#5217 closed enhancement (fixed)
blast protein lists same hit multiple times
Reported by: | Elaine Meng | Owned by: | Zach Pearson |
---|---|---|---|
Priority: | high | Milestone: | |
Component: | Sequence | Version: | |
Keywords: | Cc: | pett | |
Blocked By: | Blocking: | ||
Notify when closed: | Platform: | all | |
Project: | ChimeraX |
Description
Isn't there some option to consolidate multiple hits to the same entry into one? If so, we should probably use that.
See attached image resulting from "alphafold search ldlr_human".
In Chimera we had an option "List only best-matching chain per PDB entry (default) " which was slightly different, even collapsing more things into one.

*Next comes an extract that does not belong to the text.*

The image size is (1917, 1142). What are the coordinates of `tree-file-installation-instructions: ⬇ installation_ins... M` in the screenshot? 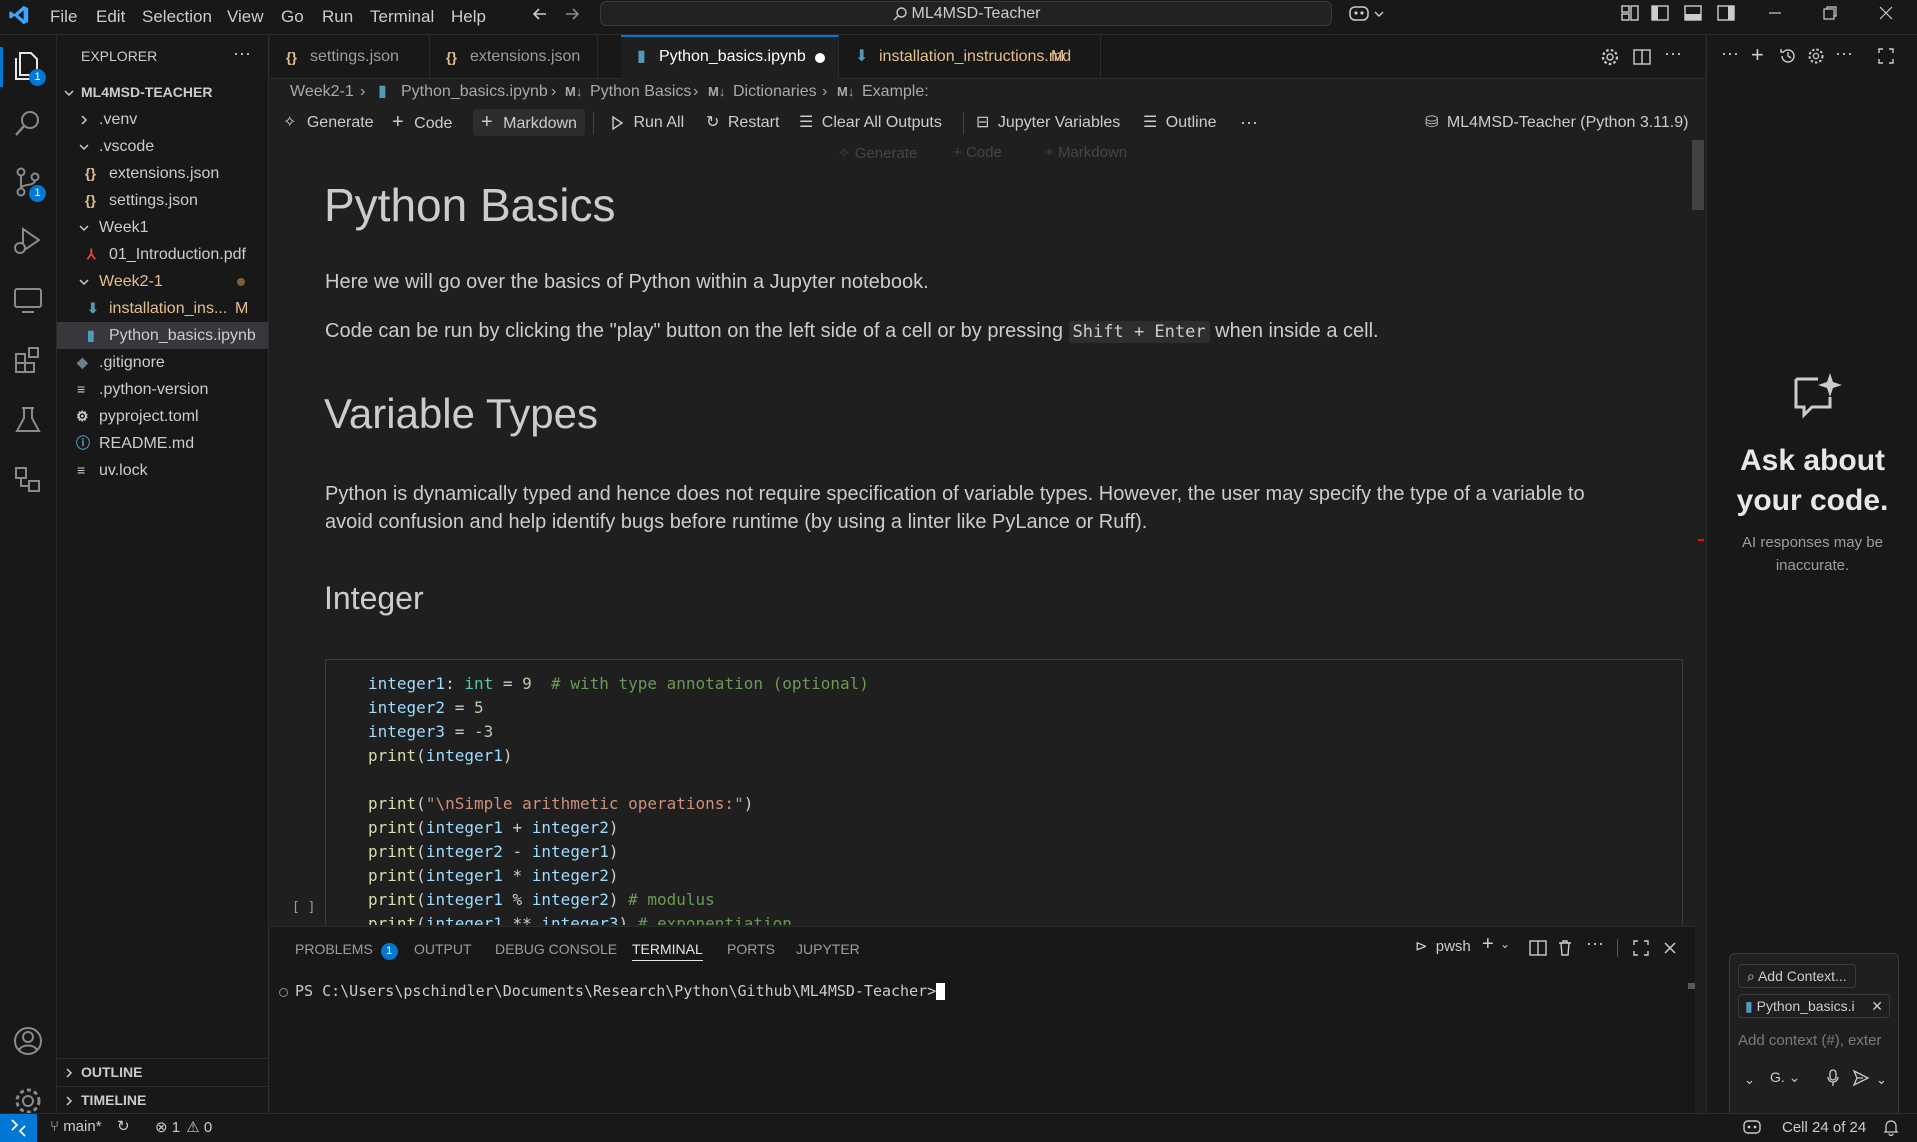 It's located at (162, 308).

Say the PDB structure is a homotetramer, then chains A,B,C,D all match and this option would just give one of those in the output hit list (typically D because it was evaluated last).
Attachments (1)
Change History (5)
by , 4 years ago
Attachment: | blast-multiples.png added |
---|
comment:1 by , 4 years ago
comment:2 by , 4 years ago
Resolution: | → fixed |
---|---|
Status: | assigned → closed |
This commit should take care of it. I'm assuming that if it's got the same score and match_id it's the same thing, but there are other attributes we can use to test equality if those two don't give us what we want.
comment:3 by , 4 years ago
Is match_id what is shown in the "Name" column? That is what I was using to judge whether the hit was the same or not. In my image (original attachment) there were several different scores associated with the same name. However, in my test it does work now in that I don't get multiples of the same name. I was kinda surprised I didn't get any LRP1_HUMAN since that was the example with many hits in the image, but maybe that's because we are searching a different version of the alphafold database now, perhaps does not contain LRP1_HUMAN.
I would still like to put in a feature request for the "List only best-matching chain per PDB entry" option that was in Chimera. Should that be a separate ticket? Currently all hits per PDB entry are given, for example:
open 4hhb
blastprotein #1/A
... gives several hits that are 2 different chains in the same entry, e.g. 1A00_A & 1A00_C and several other pairs.
comment:4 by , 4 years ago
Is match_id what is shown in the "Name" column?
Yes it is. I'm assuming items with the same name and the same score are the same, but I can tweak those two assumptions really easily.
We should open another ticket for just showing the best chain.
Made this an enhancement rather than bug-ticket since it does make sense that blast identifies multiple different segments of the same sequence, and these have different scores. Perhaps up for discussion whether they should be collapsed or not... it's a gray area, and perhaps too much work if there isn't a built-in blast option to do it already. At least in case of PDB-hit multiple identical chains in the same entry with the same scores, it is clear that only listing once makes sense.